Ich habe schon im Linkforum auf die Adressparallele hingewiesen. Ernst nehmen würde ich das aber nicht, auch wenn es da noch etwas gibt: 
Der Registrant der matlock-bc.com ist die Firma Matlock, da stand damals "O*B*F*" dabei. Ein "O*B*F*" ist laut Auskunft des Impressums einer "Astrologieportal.c**" Vorstandsvorsitzender der "Gehim.com SA" in Panama, deren europäisches "Headoffice" ein gewisser 
Dr. M*M*, Ruda 138, Horni Mesto leitet.

Erinnert Ihr Euch? Der Inhalteanbieter des "Matlockdialers"  war damals die
"Matlock Business Corp. Jasmine Court, 35A Regent Street, P.O. Box 1777, Belize City, Belize". Diese Adresse gehört laut google zu "Morgan & Morgan" bzw. morimor. Ist's ein Faible für namhafte Adressen? 
cj


----------



## Anonymous (9 November 2004)

*Pseudokollektive Sympathie mit den Abzockern!*

*Pseudokollektive Sympathie mit den Abzockern! *

Hallo A John, Ihre Marketing-Aktivitäten erfüllen uns mit großer Freude, wirklich toll, vielen Dank! Sie haben uns mit Ihren Zeilen motiviert, den ersten Journaleintrag unser Internetpräsenz zu formulieren:  

************************
Seit unserem Onlineauftritt hat die Existenz als Erotik-Inkasso in den beiden essentiellen segmentspezifischen und einigen marktperipheren Gesprächsforen im Internet für erhebliche Emotionswallungen gesorgt. In einer Art der durchaus soziologisch erklärbaren aber unverständlichen Pseudokollektivität wird seitens der Forenteilnehmer größtenteils und zumeist mit scharfen Formulierungen Partei für den/die Schuldner ergriffen, wird der Gläubiger, - das Opfer einer kommerziellen Vereinbarung-, völlig mit seinem Anliegen, seinem finanziellen Verlust, ignoriert, unbeachtet in den sauren Regen gestellt. Der Schuldner transzendiert gruppendynamisch in die Empore eines bemitleidenswerten Leidtragenden; unsere Internetpräsenz wird in jeglicher Form diabolisiert, weil diese nach eingehender Prüfung der jeweiligen Kausalität offen und mit vollem Namen von den Abzockmethoden und der wirtschaftlichen Verunreinigung - ausgelöst durch den Negativprobanten-, berichtet (deutsche Staatsanwälte finden ein deplaziertes Stelldichein) !
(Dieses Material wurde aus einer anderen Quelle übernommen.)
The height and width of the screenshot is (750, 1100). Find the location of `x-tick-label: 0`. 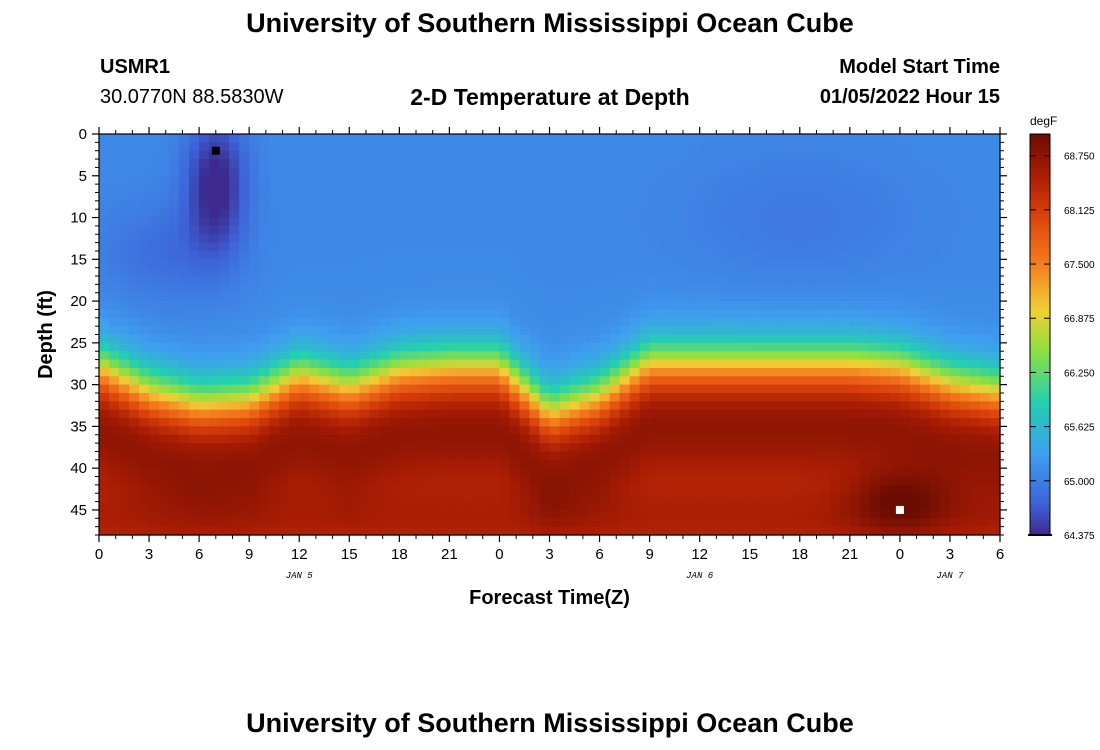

Nun, wir möchten nicht Zeugnis über den psychischen Habitus und die gesellschaftliche Positionierung dieser Forenteilnehmer ablegen, doch erinnert uns dieses forenkapriziöse Gruppenverhalten an weitläufig verbreitete Kantinengespräche eines mittelständigen Betriebes! Lohnempfänger äußern sich engagiert negativ über den Chef eines Betriebes und derjenige, welcher dem Chef in folge mal persönlich in Worte fasst was die Mitarbeiter untereinander kommunizieren, wird sofort von der restlichen Belegschaft ausgeschlossen, alle distanzieren sich weitläufig mit einem schnell aufgetragenen Nimbus im Dasein eines substanziellen Vakuums! 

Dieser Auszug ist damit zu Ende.